Context. Atmospheric magnetic fields in stars with convective envelopes heat stellar chromospheres, and thus increase the observed flux in the Ca ii H and K doublet. Starting with the historical Mount Wilson monitoring program, these two spectral lines have been widely used to trace stellar magnetic activity, and as a proxy for rotation period ( P rot ) and consequently for stellar age. Monitoring stellar activity has also become essential in filtering out false-positives due to magnetic activity in extra-solar planet surveys. The Ca ii emission is traditionally quantified through the R' HK -index, which compares the chromospheric flux in the doublet to the overall bolometric flux of the star. Much work has been done to characterize this index for FGK-dwarfs, but M dwarfs – the most numerous stars of the Galaxy – were left out of these analyses and no calibration of their Ca ii H and K emission to an R' HK exists to date. Aims. We set out to characterize the magnetic activity of the low- and very-low-mass stars by providing a calibration of the R' HK -index that extends to the realm of M dwarfs, and by evaluating the relationship between R' HK and the rotation period. Methods. We calibrated the bolometric and photospheric factors for M dwarfs to properly transform the S -index (which compares the flux in the Ca ii H and K lines to a close spectral continuum) into the R' HK . We monitored magnetic activity through the Ca ii H and K emission lines in the HARPS M dwarf sample. Results. The R' HK index, like the fractional X-ray luminosity L X / L bol , shows a saturated correlation with rotation, with saturation setting in around a ten days rotation period.

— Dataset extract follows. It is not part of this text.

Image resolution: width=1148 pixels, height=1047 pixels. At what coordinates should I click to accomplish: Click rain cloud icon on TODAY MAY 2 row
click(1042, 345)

Above that period, slower rotators show weaker Ca ii activity, as expected. Under that period, the R' HK index saturates to approximately 10 -4 . Stellar mass modulates the Ca ii activity, with R' HK showing a constant basal activity above 0.6 M ⊙ and then decreasing with mass between 0.6 M ⊙ and the fully-convective limit of 0.35 M ⊙ . Short-term variability of the activity correlates with its mean level and stars with higher R' HK indexes show larger R' HK variability, as previously observed for earlier spectral types.